Carry on the forum thread about radiator fan shroud clearance after its final post.

* Text excerpt *

◇ ◇ ◇

How much room do I need to ensure enough flow? How much wiggle room should I give the engine? With my new mounts it doesn't move much at all when the engine is revved. What else should I plan for?
The radiator to pulleys has 3.75" of clearance
Fan height is 2.75"
The fans will be offset so that the high points won't be directly in the way of anything.
Doh!...never seen an electric fan shroud
PS put some socks on. What has been seen....
Seriously though, check the V8 Pinto build on here. You've got probably 3 times more room than he does.
1) As much room as possible
2) I'm curious what the answer to this is. My gut says 1/2"
3) Not sure how you are forming this, but with sheet metal, the joggle distance is going to limit your minimum bend.
A 401 CJ said:Doh!...never seen an electric fan shroud
PS put some socks on. What has been seen....
Flip-flops with jeans? Son, you need some fashion lessons.
As much space as possible. Shoot for an inch of clearance to the core.
Consider putting in some bypass flaps. You can get the flaps themselves from SPAL. This allows the air to pass through the shroud when there's more pressure on the front than the back.
Engines don't tend to move fore/aft much, but I'd want to give an inch of clearance for it to rotate at the extremities.
How much room do I need to ensure enough flow?
I've had conversations, with pictures and part in hand, with the folks at Ron Davis. The fan(s) can be right up to the rad without touching the core. You do want / need to provide for as smooth / clear of an exit path as possible.
How much wiggle room should I give the engine?
As much as possible.
The fans can be almost touching the core, but then you only get flow through the parts of the core immediately in front of the fans. That's only about 50% of your radiator. The purpose of the shroud is to allow the fans to pull through the entire core, and in order to do that you need to have airflow between the shroud and the core. This is fairly easily proven experimentally and we've done those experiments.
As for exit path - you want to bring down the pressure behind the fans. This means getting air out of the engine bay via something like louvers at low pressure points. Engine bay air is high pressure and stagnant, and you're after the biggest pressure differential possible. This is particularly important for weak "slimline" fans that are chosen for their packaging ability.
Also, lots of oem shrouds have 'flaps' that allow air to bypass the fans (presumably at high speed if there is plenty of pressure differential) but still allow for the fans to create suction through the radiator if there is no 'ambient' pressure differential.
Here are the flaps we use on our shrouds: https://www.summitracing.com/parts/spu-ix-30130012
The fans should be at least half the hub diameter's distance from the radiator, but more is better.
Some days I think about mounting the fans backwards, motor towards the radiator, so the blades are as far as possible from the radiator.
Shrouds are a funny thing, being asked to do contradictory things. At a stoplight, the radiator warms up and the fans come on. In that situation, a shroud that only allows air to go through the fan makes sense. At speed, say, a trackday, there's tons of air coming into the radiator, but now the same shroud is preventing maybe half of it from getting to the radiator. So, yes, simple flapper valves are a solution.

◇ ◇ ◇

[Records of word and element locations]
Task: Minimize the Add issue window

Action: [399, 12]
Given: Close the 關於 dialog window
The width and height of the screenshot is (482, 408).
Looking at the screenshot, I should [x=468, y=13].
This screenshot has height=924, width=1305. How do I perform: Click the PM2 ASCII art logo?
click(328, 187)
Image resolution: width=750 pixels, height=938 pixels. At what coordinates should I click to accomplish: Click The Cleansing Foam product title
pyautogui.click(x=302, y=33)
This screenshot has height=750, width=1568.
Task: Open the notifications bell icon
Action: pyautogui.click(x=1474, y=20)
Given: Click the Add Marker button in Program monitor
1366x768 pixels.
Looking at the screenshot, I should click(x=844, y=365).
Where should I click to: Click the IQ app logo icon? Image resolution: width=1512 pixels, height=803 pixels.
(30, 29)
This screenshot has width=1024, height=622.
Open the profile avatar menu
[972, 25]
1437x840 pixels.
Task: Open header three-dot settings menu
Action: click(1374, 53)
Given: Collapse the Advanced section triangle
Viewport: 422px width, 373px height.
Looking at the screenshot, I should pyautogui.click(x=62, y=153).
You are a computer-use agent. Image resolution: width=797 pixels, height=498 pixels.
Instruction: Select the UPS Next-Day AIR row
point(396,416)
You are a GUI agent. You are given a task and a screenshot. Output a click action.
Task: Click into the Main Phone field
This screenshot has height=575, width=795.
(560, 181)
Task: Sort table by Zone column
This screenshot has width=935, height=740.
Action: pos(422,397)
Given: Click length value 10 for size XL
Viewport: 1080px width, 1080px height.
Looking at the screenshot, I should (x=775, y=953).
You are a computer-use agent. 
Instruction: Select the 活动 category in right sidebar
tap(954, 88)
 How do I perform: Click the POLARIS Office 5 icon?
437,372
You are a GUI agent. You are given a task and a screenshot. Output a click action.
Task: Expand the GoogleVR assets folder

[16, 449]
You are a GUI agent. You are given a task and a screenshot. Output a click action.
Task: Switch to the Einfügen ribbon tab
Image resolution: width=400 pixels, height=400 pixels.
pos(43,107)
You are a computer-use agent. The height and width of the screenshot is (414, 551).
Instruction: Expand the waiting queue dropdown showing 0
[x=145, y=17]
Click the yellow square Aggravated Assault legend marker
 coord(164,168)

◇ ◇ ◇

* Task answer *
For me, I found that the fan keeps the engine sufficiently cool without a shroud so chose to run without. The idea is that when I really need cooling - at speed - the entire radiator is working. And yeah, getting the air to the radiator is no more important than getting it out. The outgoing hot air needs to be fed to an area of the car where the air pressure is less than the pressure on the inlet side of the radiator, else there's no flow.
Sounds like I'm going to be fighting for clearance from the pulleys and airspace from the radiators to the fans.
0.75" from the radiator to the fan might work? Would leave a quarter inch from pulley to fan, but shouldn't be in the way of anything. I'll mock something up from a sheet of plywood to ensure that.
Looking at the necessary design of the shroud, I'm thinking I'll need some internal ribs to prevent it from flexing?
What thickness of aluminum sheet? 1/16"?
With the tight confines you have, I would NOT run a shroud. The point of a shroud is so the fan can pull from the whole radiator. Since you can't get the blades very far from the radiator core, a shroud would mostly block forced airflow, not assist the fan.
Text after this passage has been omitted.